The following is an e-mail I received back in April 2013 from Molly Thomas, a young actress that appeared in our short film, Threat to Society, as Priscilla. She was doing research for a film related school project and sent me a set of questions. I thought I'd share since it provides some insight...
April 25, 2013
Aztek Studio Films
Dear Mr. Nava:
I am a middle school student in Berkeley, California and would like to ask your opinions for my research project on the differences between film and digital cinematography for motion pictures.
I have prepared a list of specific questions where your input would be greatly appreciated. Several goals of my research is to understand if movie viewers can see a difference in a movie depending on how it was filmed and how the director, cinematographer, actors, and other people working on the film feel about the two different methods and what they prefer. I also have some questions targeted specifically at being a young filmmaker.
My questions are listed below. Thank you in advance for your time and knowledge. I cannot wait to add your answers to my research!
THE INTERVIEW QUESTIONS + MY ANSWERS
1. As a young filmmaker, do you prefer shooting with film or digitally?
Digitally, because it is cheaper and faster to work with and a good digital colorist can actually add film grain to your film to make it look like it was shot on film (if preferred for artistic purposes).
2. Not having as high of a budget as Hollywood movies, what advantages does shooting digitally provide you?
It is much more accessible nowadays to make films digitally and not have to spend so much on cameras, film rolls, and film development.
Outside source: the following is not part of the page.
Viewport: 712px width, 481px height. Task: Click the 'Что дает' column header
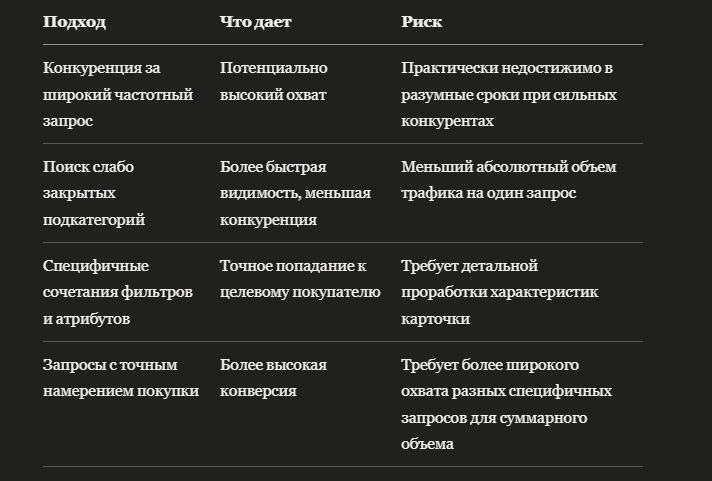[256, 22]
Even with the simple, pocket-sized 720p HD Flip Cam, a kid can go out, shoot, upload the digital files to their computer, and edit their movie on provided software such as iMovie on Macs or Windows Movie Maker on PC’s!
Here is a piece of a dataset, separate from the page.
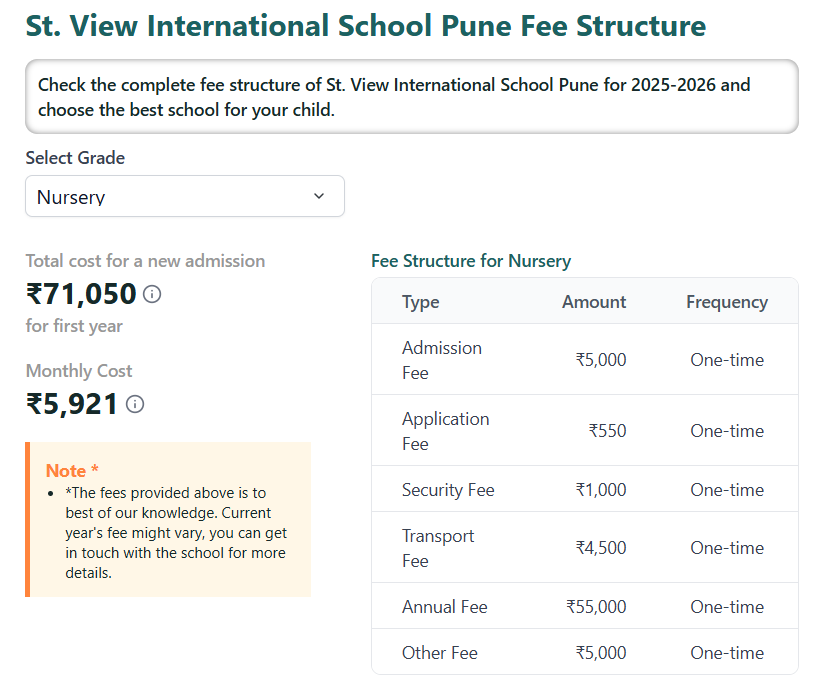Click the description box about 2025-2026 fees
Viewport: 822px width, 683px height.
point(411,96)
3. Digital cameras are much cheaper and easier to handle than film cameras, have you ever been faced with a time when you were able to shoot something with digital that you wouldn’t have been able to do with film?
I want to say all the time! With time constraints and deadlines, who wants to shoot on film and not be able to play it back immediately? You have to send it out to the lab, wait to have it developed, and not see what you have until you get the footage back.
4. While shooting Threat to Society, there were many shots from interesting places, such as from inside the car, a convenience store, and running through the street. Do you think that you would have been able to get those shots with a film camera?
Yes, it would have been possible.
5. When writing a script, do you have a certain method of shooting in mind before hand?
I start editing in my head ahead of time and imagine how each scene can be shot.
6. Have you ever worked with film before? If so, how is it different from working with digital?
No, I started filming my short films on my parents’ videotape camcorder and moved on to digital camcorders as I got older and they became more available.
7. Do you ever want to work with film someday?
Yes, it would be an interesting challenge for me. It would be cool to say that I shot on film at least once.
8. How would working with your crew be different if you were shooting a movie on film?
We would have to be more careful not exposing the film to light, be more conservative with the film rolls, and we would have to trust our cinematography team with the shots since instant playback is impossible.
9. Of the films that you have done, do you wish any of them had been shot on film?
I have to say that shooting digitally is just much more convenient than shooting on film, so I would have to say no.
10. What directors and filmmakers do you look up to and why?
Robert Rodriguez taught me that I am a filmmaker, not that I want to be a filmmaker. His work has inspired me to learn every aspect of filmmaking and be a rebel to get the job done. I also look up to all the established directors such as James Cameron, Francis Ford Coppola, George Lucas, Steven Spielberg, Martin Scorsese, Brian de Palma, Christopher Nolan, and many more - their life stories and body of work are very inspiring.
11. As an actor as well, how does shooting with a digital camera affect your performance?
It affects it in a major way because I can see my performance right after each take and see what I can change in the next. It is very convenient.